The EnAlgae Project


Green fuel for the future

The challenge

As fossil fuel resources continue to decline around the globe, it is vital that new sources of fuel are identified and developed. In North-West Europe, the climate is propitious for the growth of algae.

One of the benefits of algae is that its carbon footprint is neutral because of how the photosynthesis process transforms CO2. Algae is hardly produced in the region, but it could prove to be of very interesting economic value. What is needed is to identify the most appropriate growing and transformation practices, and to be able to capitalise on this resource in the future.

The project in brief

In response to this development, the project EnAlgae brought together 19 partners and 14 observers from 7 European countries, whose common goal was to reduce CO2 emissions and fossil fuel dependence in the region using micro and macro-algae. Their goals were threefold:

  • Develop a network of pilots and demonstration sites, and identify strategic factors for optimising algae cultivation.
  • Undertake a feasibility analysis to determine if algae can be of added value to North-West Europe.
  • Identify the political, economic, social and technological opportunities and barriers for producing energy from algae.

Academic, business and research centres worked to grow, harvest, and process algae, in order to turn it into biomass and bio fuels. Together, they contributed key research, best practices, and new results in viable algal technologies. This in turn created essential networks, supported the algae sector in Europe, and contributed to creating a viable marketplace for this important resource.

The Swansea University pilot has provided opportunities to facilitate algal R&D into the future.

Dr. Alla Silkina, 'Report Card 2015'

The impact

One of the biggest successes for the EnAlgae project was the development of an integrated network of algal pilot plants across North West Europe. By combining resources and expertise, this project made the algal bioenergy research fields more coordinated, resulting in increased standardisation and a building block towards creating a viable marketplace.

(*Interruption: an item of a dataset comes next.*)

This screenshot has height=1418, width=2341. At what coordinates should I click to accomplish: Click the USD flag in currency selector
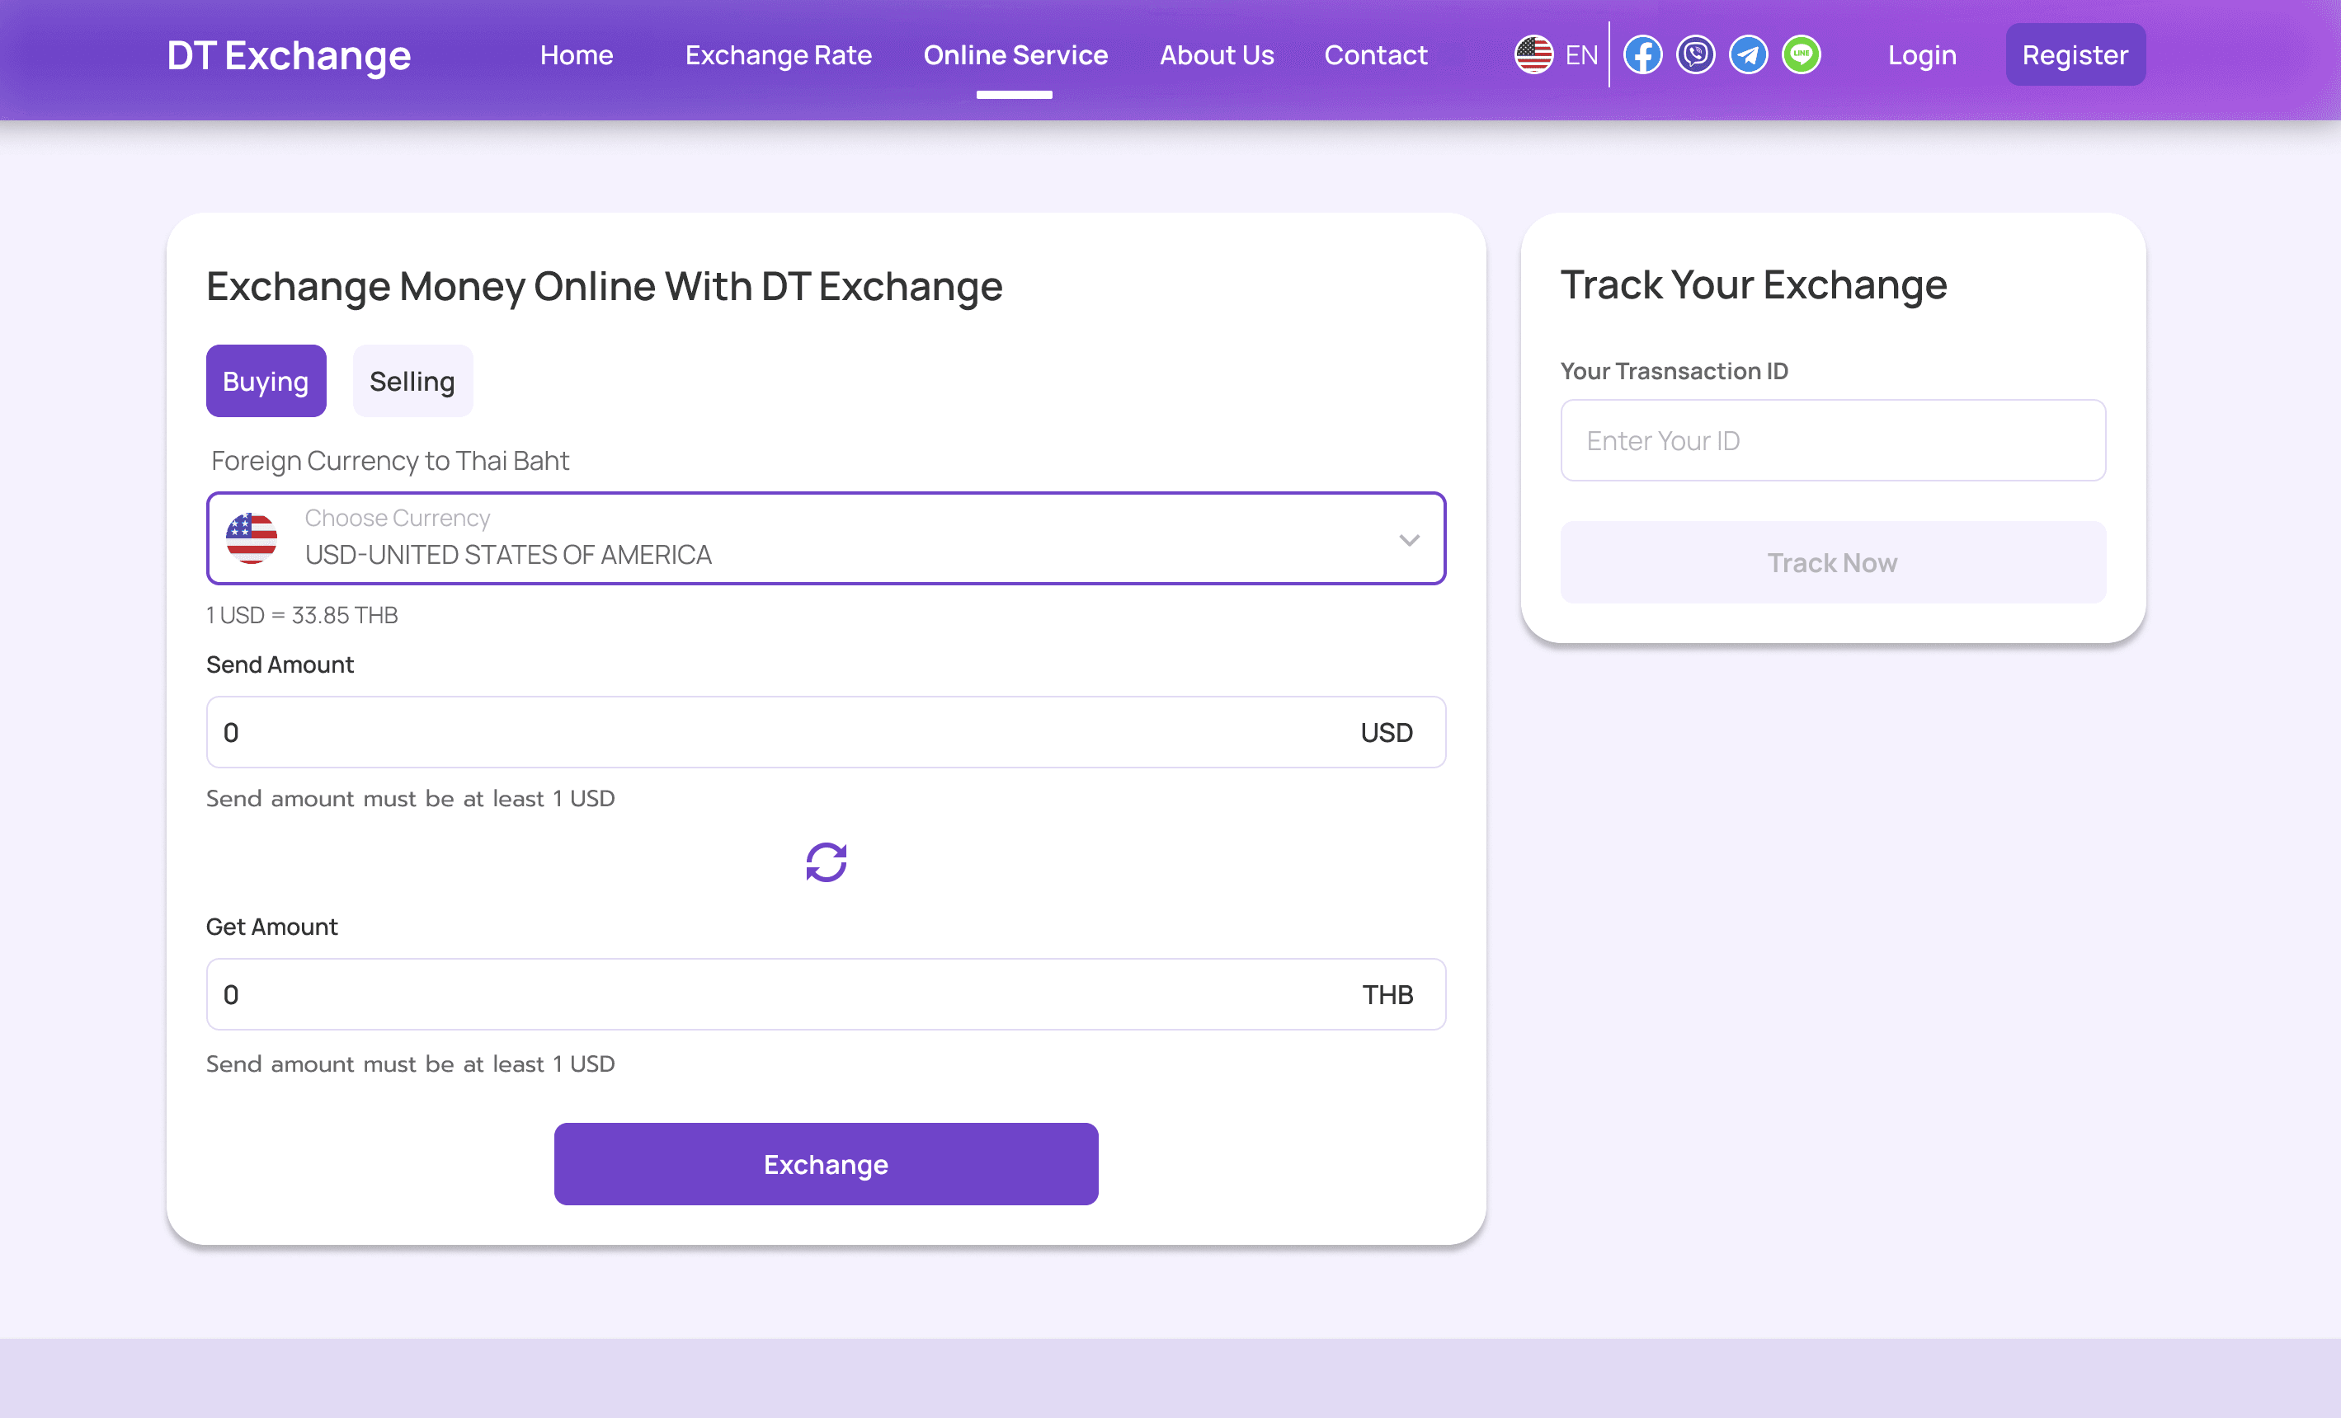click(x=252, y=539)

For example, information from the network of pilot and demonstration sites is now used to understand the technological requirements and the economic and environmental aspects of growing algal biomass and converting it to bioenergy in the region. To continue this increase of capacity, they also developed the Algal Information network (AIN), which has remained in place past the completion of the EnAlgae project and supports current micro and macro-algal research.

Additionally, after identifying economic opportunities for producing energy from algae, 3 microalgae business economic models were developed, making it easier for future pilots to be launched, and increasing the resources available for new facilities.

 

3

Number of microalgae business economic models that were developed

6

Microalgal pilot plants facilities that established SOPs (standard operation procedures)

Major legacy products of EnAlgae will do much to further the continued expansion of European algal industries.